Tag your Instagram posts or tweets with #OurPhilly and we’ll pick our favorite each day to feature in this newsletter and give you a shout-out!

That’s interesting

  1. 🦅 The Eagles' comeback attempt against the Steelers fell short yesterday. But an unheralded receiver is emerging as one of Carson Wentz’s favorite targets.

  2. 🏟️ The Union allowed a total of 2,775 people in the stadium last night, including players, coaches, team staffs, stadium workers, and, yes, fans. The team’s supporters returned to Chester last night to watch the Union see out a 2-1 win.

  3. 🌿 A new poll shows that marijuana legalization looks likely to be coming to New Jersey.

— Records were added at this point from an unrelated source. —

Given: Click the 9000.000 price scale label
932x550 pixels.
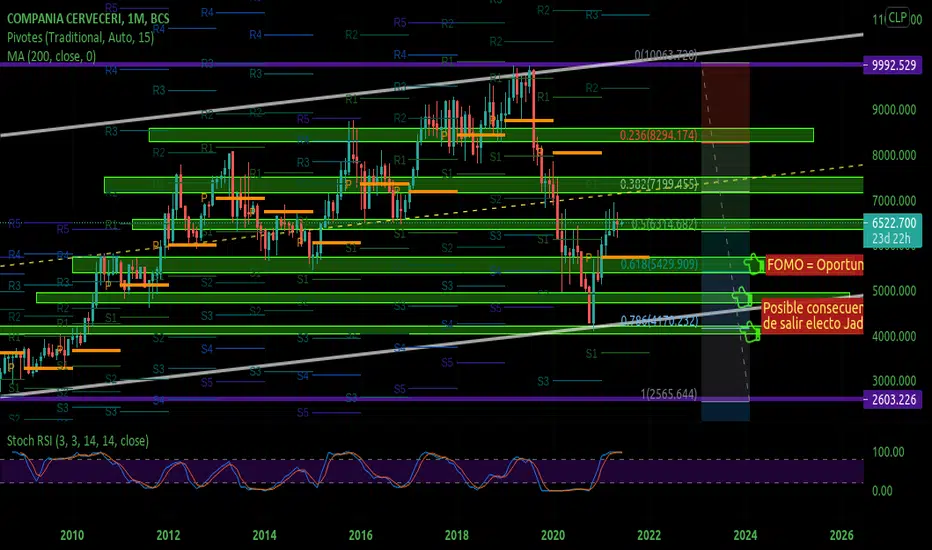Looking at the screenshot, I should point(893,110).
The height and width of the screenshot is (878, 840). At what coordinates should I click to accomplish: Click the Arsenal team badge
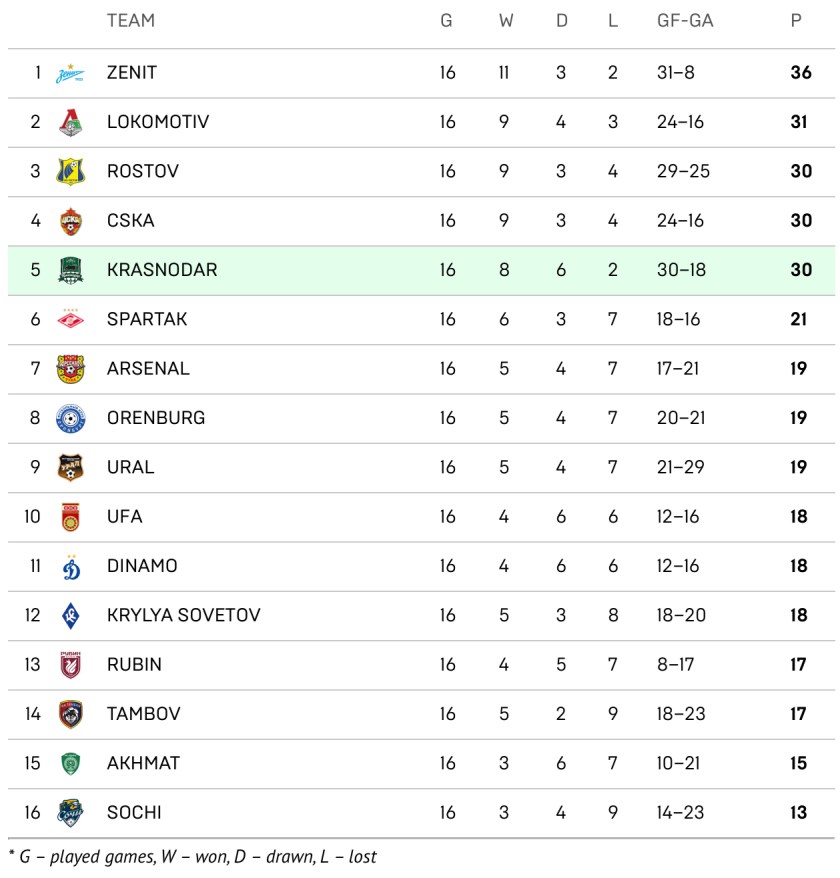[70, 368]
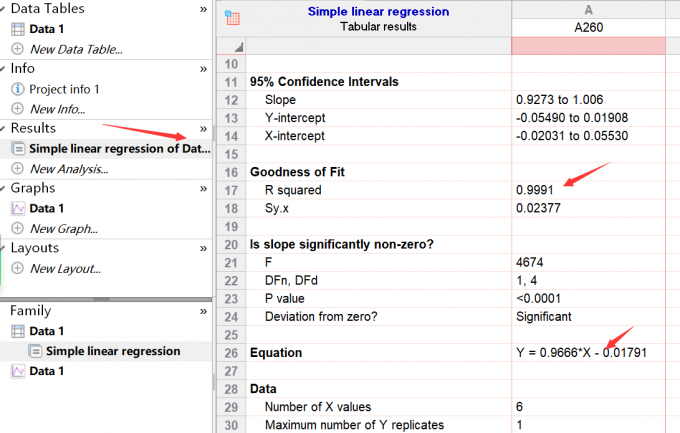Click the New Data Table plus icon

tap(17, 49)
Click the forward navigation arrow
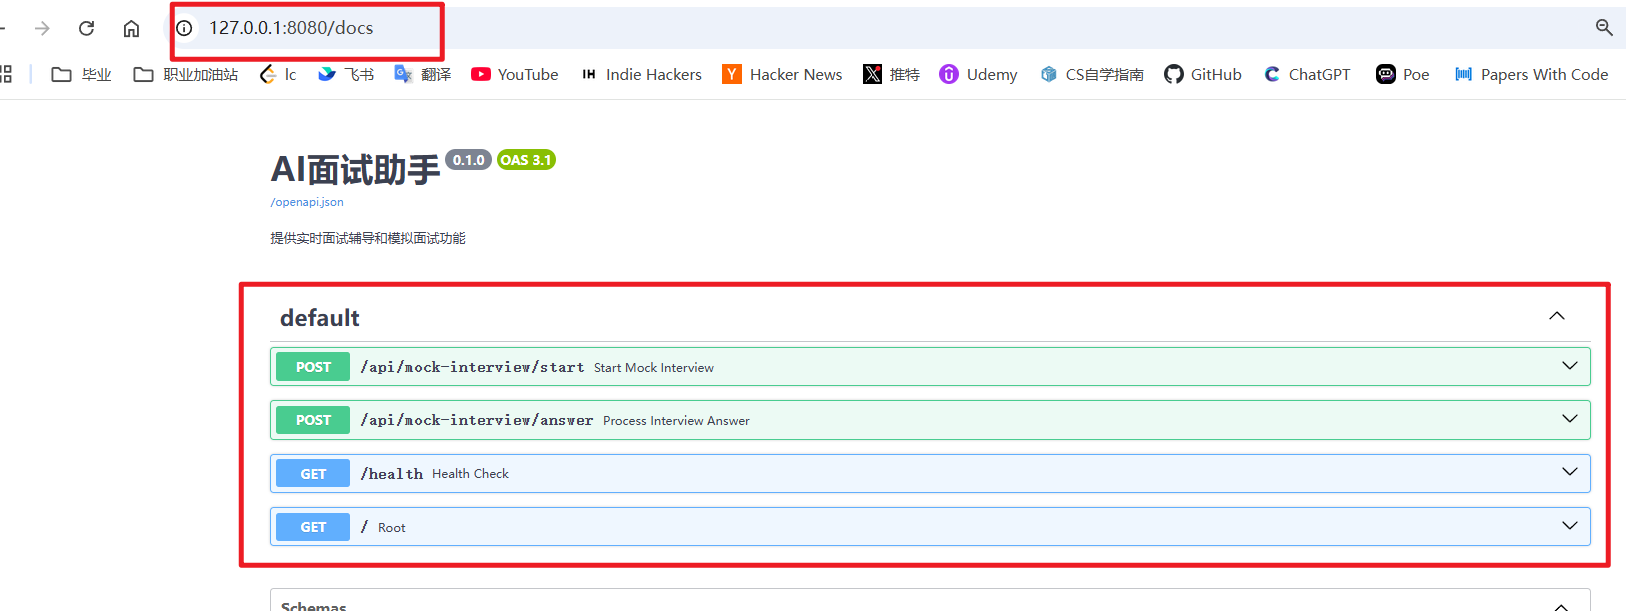This screenshot has width=1626, height=611. (x=42, y=28)
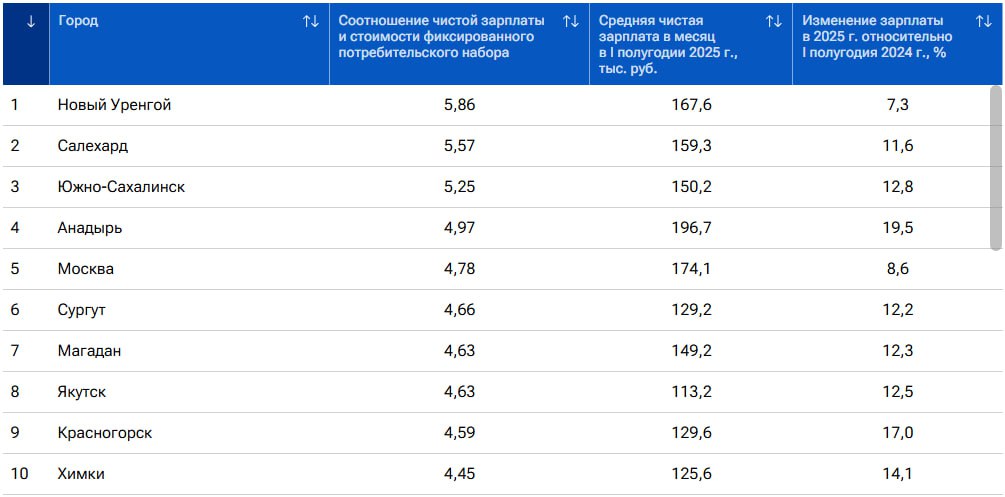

  4. 📚 Harriett’s Bookshop closed in March because of pandemic restrictions. But the Fishtown shop will reopen today at 4 p.m. with a sit-in in response to the racist and threatening emails sent to several Black-owned businesses in Philly.

  5. 🏀 Langston Wilson is one of college basketball’s most-sought-after junior college recruits. But the Bonner-Prendergast alum never played in high school with a suspected heart condition that almost kept him away from the game for good. My colleague Aaron Carter has the story.

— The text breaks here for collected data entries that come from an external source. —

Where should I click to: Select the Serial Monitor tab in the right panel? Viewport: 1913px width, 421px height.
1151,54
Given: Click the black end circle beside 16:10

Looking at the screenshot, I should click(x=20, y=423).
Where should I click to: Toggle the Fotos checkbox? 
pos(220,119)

  6. 🎙️ When Philly-based Shamir opened for the Killers in Vegas in 2016, the artist told my colleague Dan DeLuca that “this isn’t my dream, but a lot of people want this. People die for this. So let’s give it a try.” The 25-year-old has now self-released a seventh album, the genre-fluid Shamir.


That this grieving mother was standing in front of a crowd and talking about her pain when her loss was so fresh should put an end to the narrative — used by public officials to justify their own ineffectiveness — that the community isn’t doing its part. — writes columnist Helen Ubiñas about the continued questions Philly’s victims of gun violence have despite politicians' meetings.

  1. Should America stop celebrating Columbus Day? Trinity Norwood, the director of the Nanticoke Lenni-Lenape Tribal Nation’s Royalty Program and founding board member of Indigenous Peoples' Day Philly Inc., debates with Christopher Tremoglie, a Penn student and intern with the National Columbus Education Foundation, in this week’s Pro/Con.

  2. Columnist Maria Panaritis writes about COVID-19′s impact on the door-knocking that won Pennsylvania Democrats votes in 2018.

What we’re reading

  1. Reading Terminal Market has launched a GoFundMe page to help with the impact that the coronavirus pandemic has had on its business, CBS3 reports.

  2. This fall, Eastern State Penitentiary canceled Terror Behind the Walls and opted for self-guided Night Tours. Billy Penn reports that the institution may not go back to the annual pop-up haunted house both because the Night Tours have been lucrative and because those are closer to Eastern State’s mission.

  3. National Geographic tells of an Oregon town that was split straight down the middle by a wildfire.

Your Daily Dose of | Ya Fav Trashman

Terrill Haigler, also known as Ya Fav Trashman, has created an Instagram account to ask for hazard pay and PPE for sanitation workers during the coronavirus pandemic. On Saturday, he also hosted a food drive for all front-line workers in Philly even as he was facing a family medical emergency.